I think I spend too much of the time thinking of the children as pieces on a board that need to be moved from A to B or of things to be ticked off on the endless list – feed them/make sure they eat some vegetables/take them to Cubs/Guides/jiu-jitsu/piano lessons/keep them safe from internet predators/make sure they do their homework/try to get them to read a book/teach them their times tables/make them change their pants (that’s mostly Peter)/try to make sure they grow up into well-rounded and decent individuals and not the sort of people who believe everything they read in the Daily Mail/stop them getting scurvy – that there is no time left over to just be with the children, and listen to what they are talking about, and actually talk back to them instead of chanting eat your broccoli/get in the car/what’s 9 × 8?/what’s the capital of Norway?/who did that?/no, find it yourself/why does no one else ever flush the fucking toilet?/put your shoes on/brush your teeth.
And while I’m doing all that, I’m also trying to read emails and think about what to make for dinner and keep up with Facebook and deal with Simon’s moods, and I’m just never really actually there in the moment.

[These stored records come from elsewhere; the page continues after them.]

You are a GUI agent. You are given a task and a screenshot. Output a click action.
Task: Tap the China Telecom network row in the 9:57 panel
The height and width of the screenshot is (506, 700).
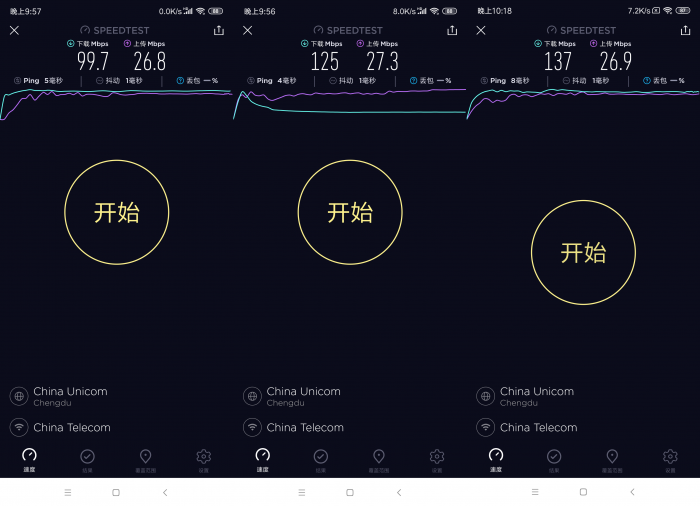click(x=72, y=427)
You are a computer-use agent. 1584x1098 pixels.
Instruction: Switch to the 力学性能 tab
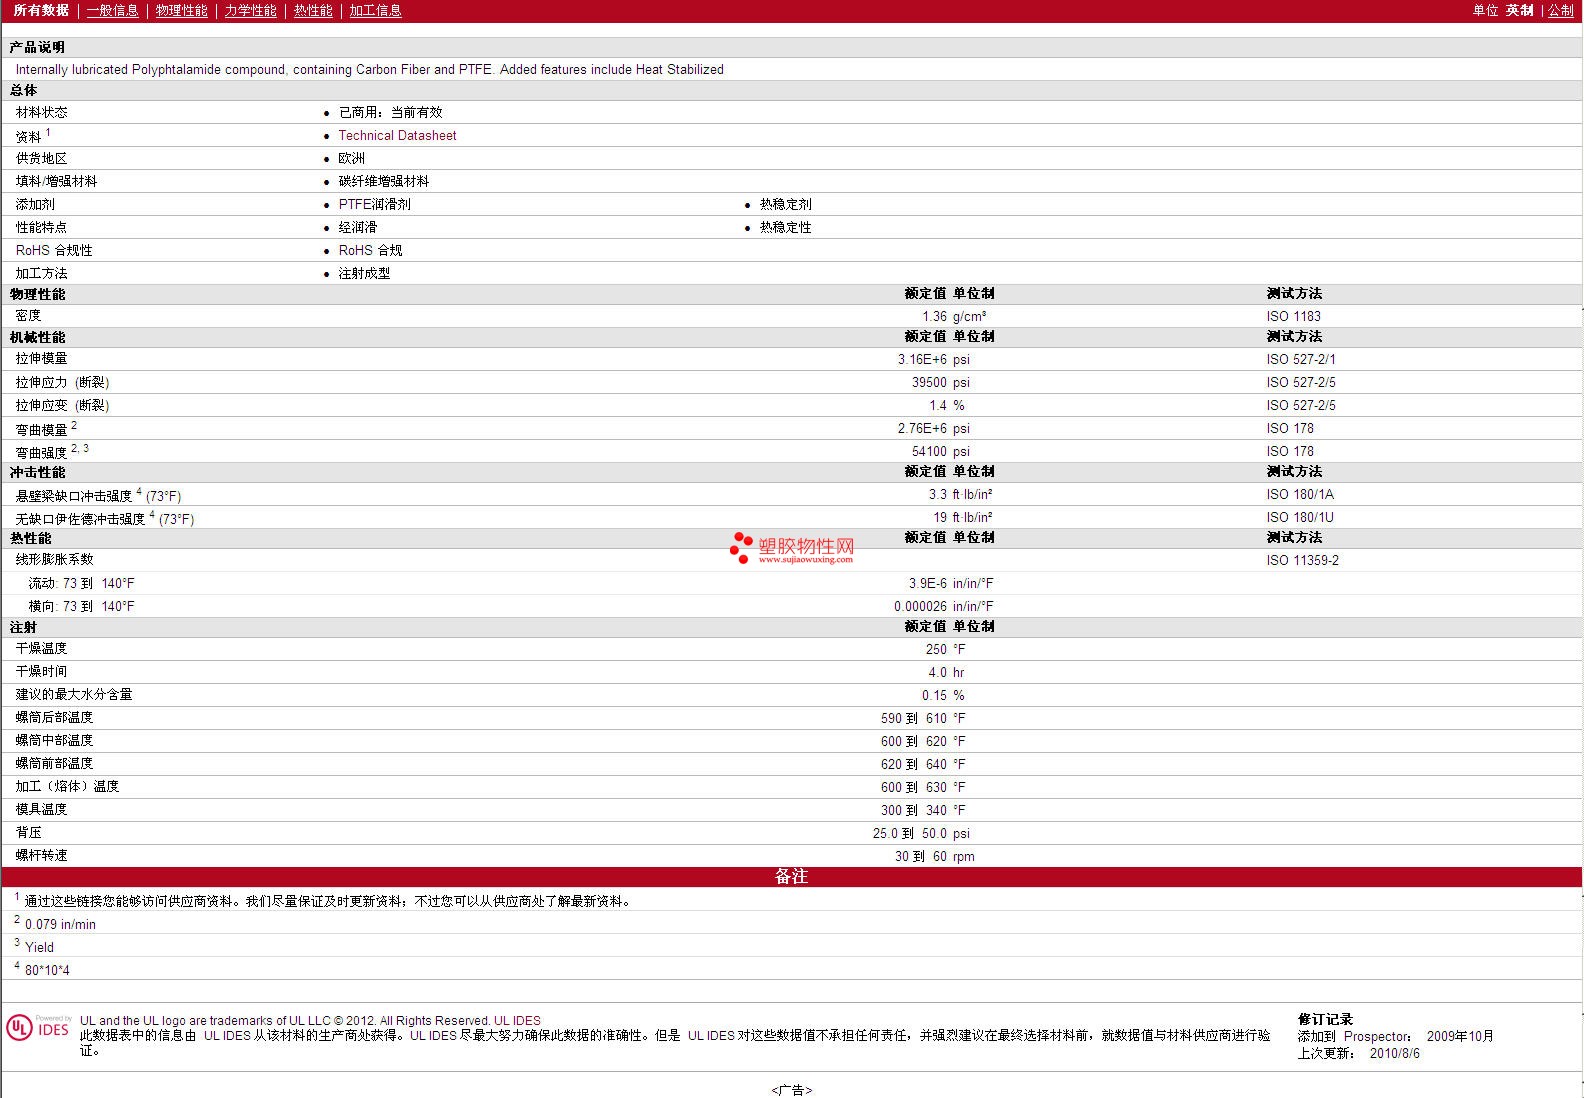click(250, 10)

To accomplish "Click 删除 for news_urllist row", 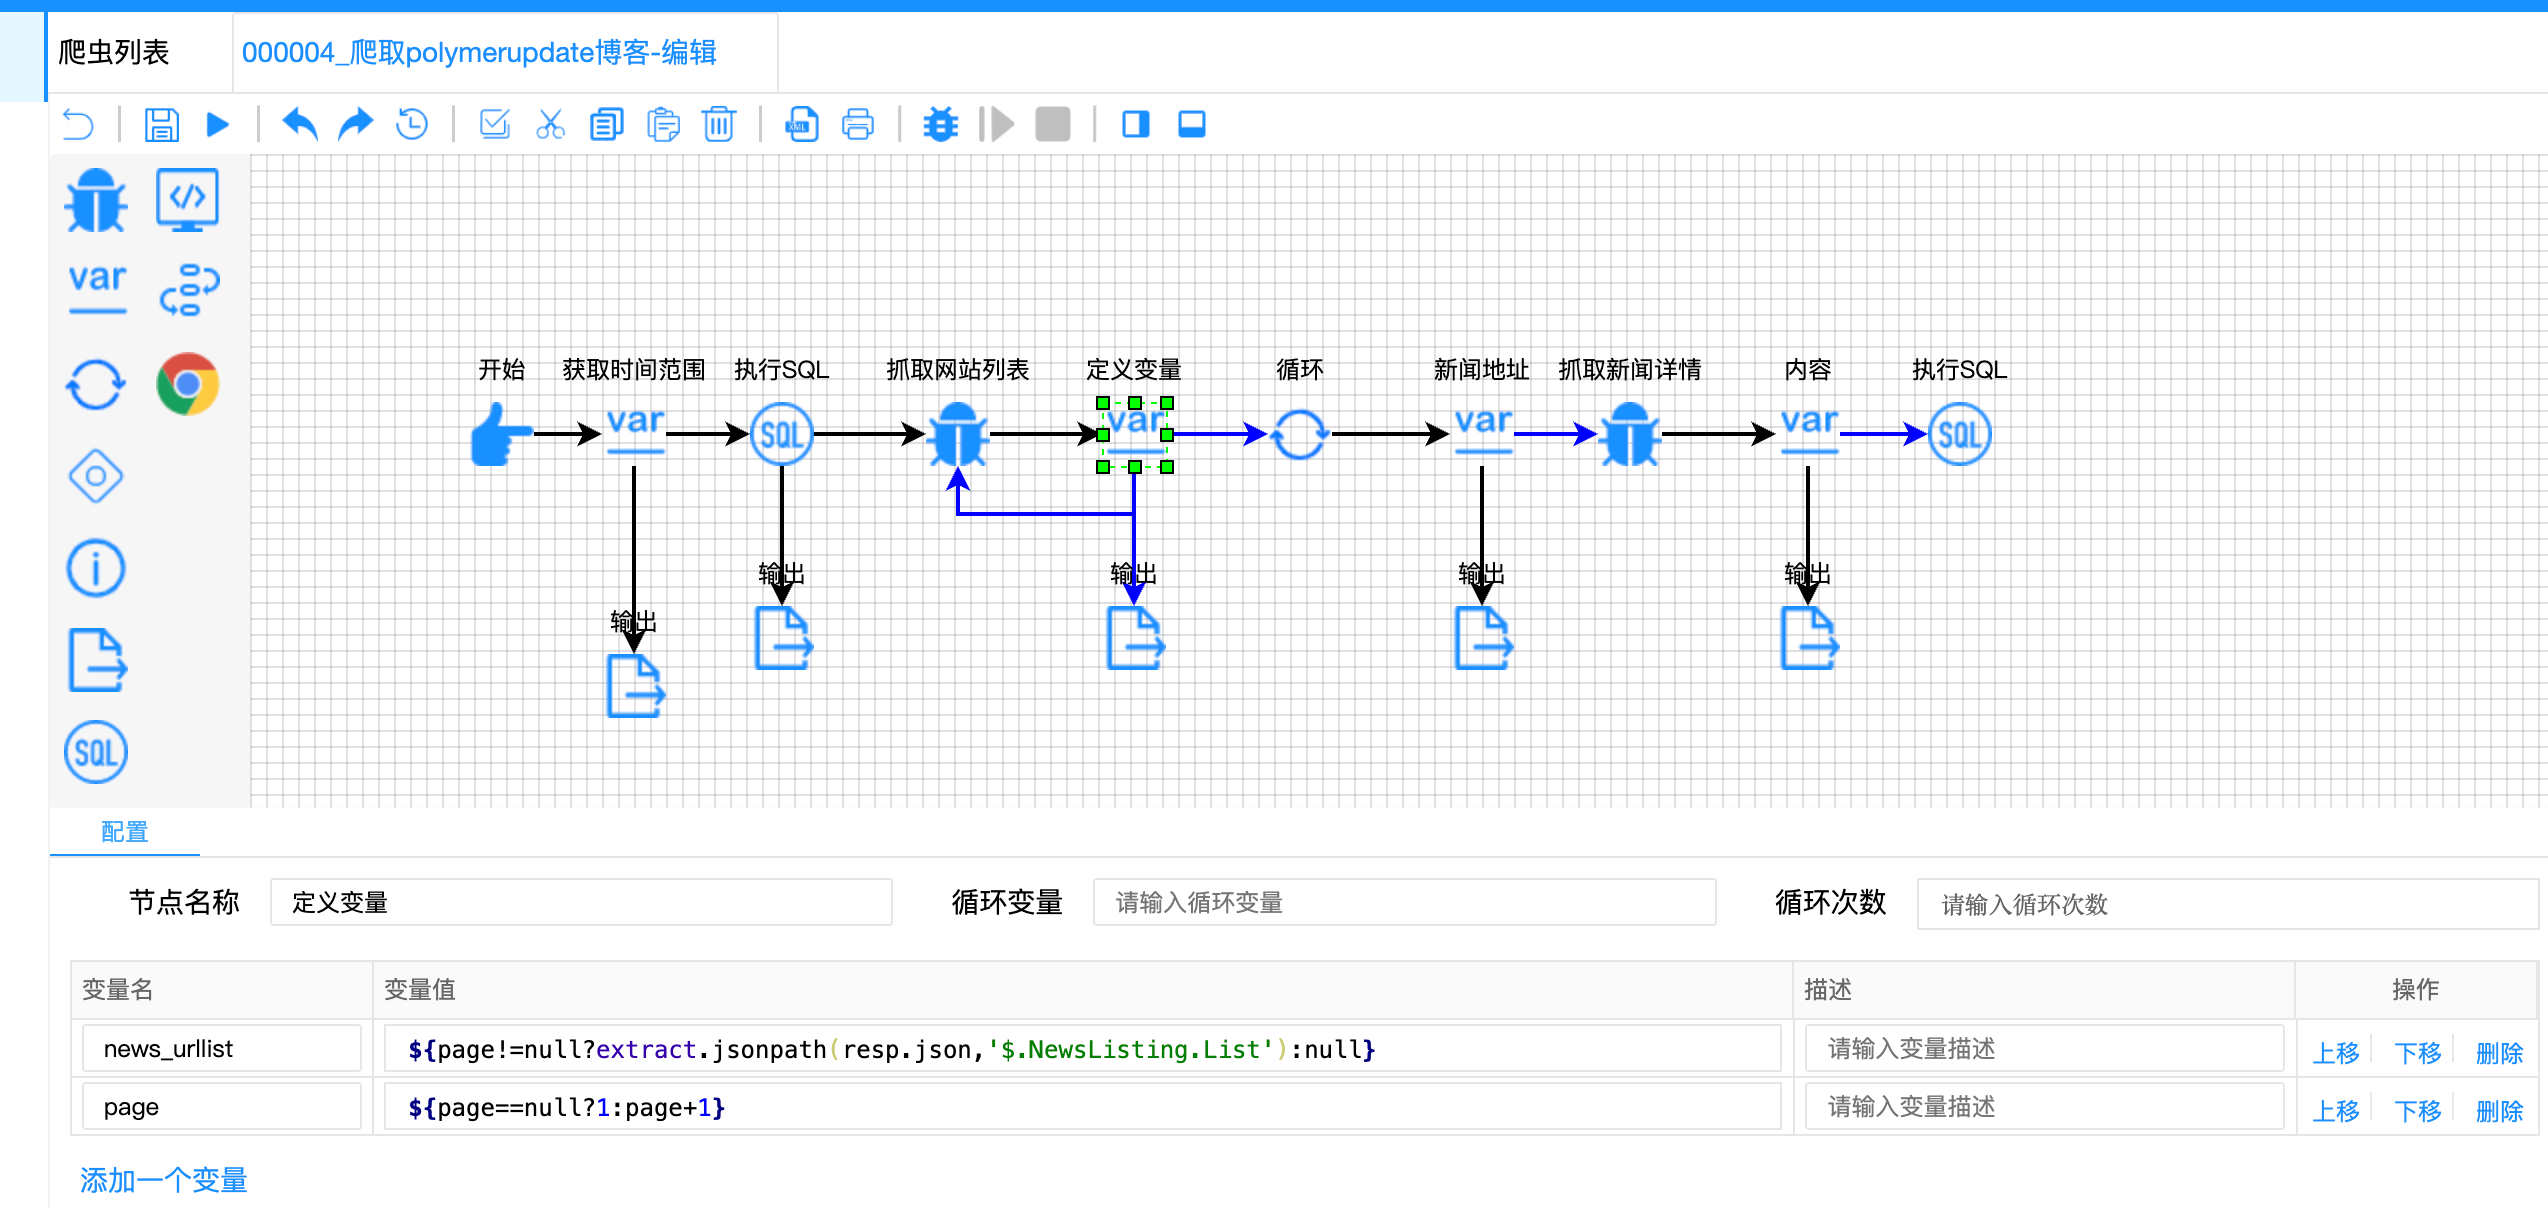I will click(x=2498, y=1052).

We have spent lots of time this week just telling each other jokes, terrible cracker-style jokes involving groan-worthy puns, and just chatting about, well, nothing very much really. I am full of good resolutions that when we get home I will carry on like this – I will slow down, I will stop hustling the children from place to place and barking instructions at them, and instead will try to be more in the present with them. I know this almost certainly won’t happen, but fuck it, it’s nice to dream, even if dreams seem more like reality when one is sitting on a Spanish balcony clutching a glass of local wine and staring at the stars.
Thursday, 20 April
Juliette has not returned. She reunited with her French boyfriend Pascal when she was at home
in Limoges, and has decided she cannot be parted from him ever again (Harry is apparently forgotten). I was tempted to text her and tell her not to be so stupid as to plan her life round a bastarding man. Things are, to say the least, rather frosty between Simon and me. In Juliette’s absence, and until the agency can find us another au pair who suits, he is sleeping in the spare room, which suits me fine, as it means Judgy can sleep on the bed with me. According to him, how can he trust me when I take the children out of the country without telling him? I have pointed out that taking them to Lanzarote for a week was hardly on a par with taking them to the Middle East forever. Also, apparently, going on holiday without telling him was irresponsible. Which possibly it was, but it was also irresponsible of him not to have booked his annual leave when I asked him to, leaving me high and dry. I am not sure what will happen when another au pair arrives. Maybe he will move into the shed, which would suit me even better. In the meantime, we are back to scrambling desperately to pick up the children from after-school clubs, etc., while communicating through terse texts and passive–aggressive snarlings.